I think your website is so funny. It shows you put a lot of work into it. I was on the floor laughing it was so good. thanks and keep up the great work

- www.animalshirts.net

Damn Dudes,

This Is BETTER Than Maxim! You Guys Rock,!!

- Drew/Pazatzu

I'm honestly really curious about your website. I read your main page and didn't get an answer to what I wanted to ask. Do you honestly use real corpses? I'm was so intrigued by your website, I spent at least 20 minutes with a couple other friends trying to figure it out. We came to the conclusion that they're fake due to laws that may get in the way of such things. I'm sure that there are federal laws that prevent stuff like this (similar to child pornography laws but in a more sick, twisted, and demented sort of way). I just really want to know. Are they real corpses or just really well made fakes?

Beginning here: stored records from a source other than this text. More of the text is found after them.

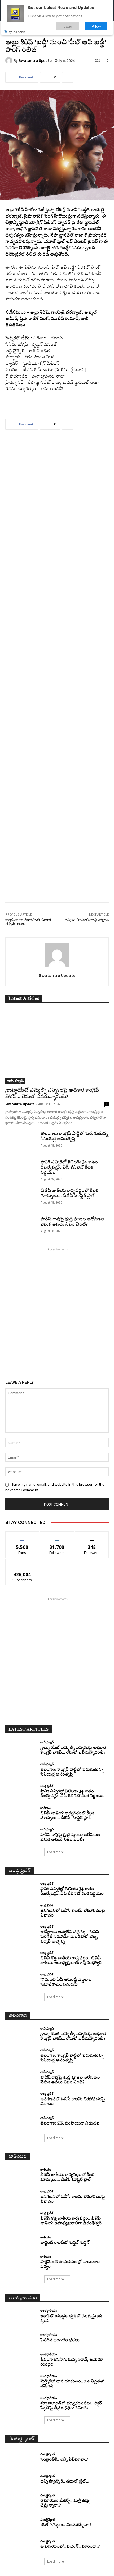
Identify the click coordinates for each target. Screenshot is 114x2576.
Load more (55, 1852)
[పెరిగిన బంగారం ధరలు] (20, 2338)
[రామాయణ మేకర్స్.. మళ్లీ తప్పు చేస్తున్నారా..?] (20, 2501)
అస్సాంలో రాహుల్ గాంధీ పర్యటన (87, 920)
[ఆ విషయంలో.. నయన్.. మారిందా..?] (20, 2544)
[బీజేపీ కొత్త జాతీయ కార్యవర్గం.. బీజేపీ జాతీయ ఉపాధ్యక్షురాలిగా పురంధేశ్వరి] (20, 1958)
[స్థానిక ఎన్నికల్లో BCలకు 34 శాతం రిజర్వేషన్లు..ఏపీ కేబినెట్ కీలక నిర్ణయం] (20, 1170)
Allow (96, 26)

P.S. That's quite possibly the most unique website/magazine combo I've ever seen and I've seen some pretty wild shit. keep rockin! OMFG the magazine is friggin hilarious!


Dear Jose. We'd love to tell you but then we'd have to kill you. The good news -- then you could be in our magazine.

--Rip Corpsy

Argh this is the greatest thing ive ever heard of..my two loves in life/death COMBINED!!!!!

-- Dr. Killgore

Awesome, man. Your Clown Porn photo shoot has the notoriety of being the first shoot in your mag that's actually made me laugh out loud. The sheer absurdity of it should win you an award.

Best ~ Ted

Dear Ted --

By any chance is your last name Bundy?

'' hay your guy's stuff is alsome...! that wierd i have never seen your guys mag, before.. ? do u use real corpses or fack ones...?

dum i know but i was woundering...

-- Leah...

Dear Leah --

We have passed around a donarion plate to buy you an edjuukation. P.S. they're not "fack."



Awesome and fuckin' hilarious. These corpses must be very happy even if they are out of testicles.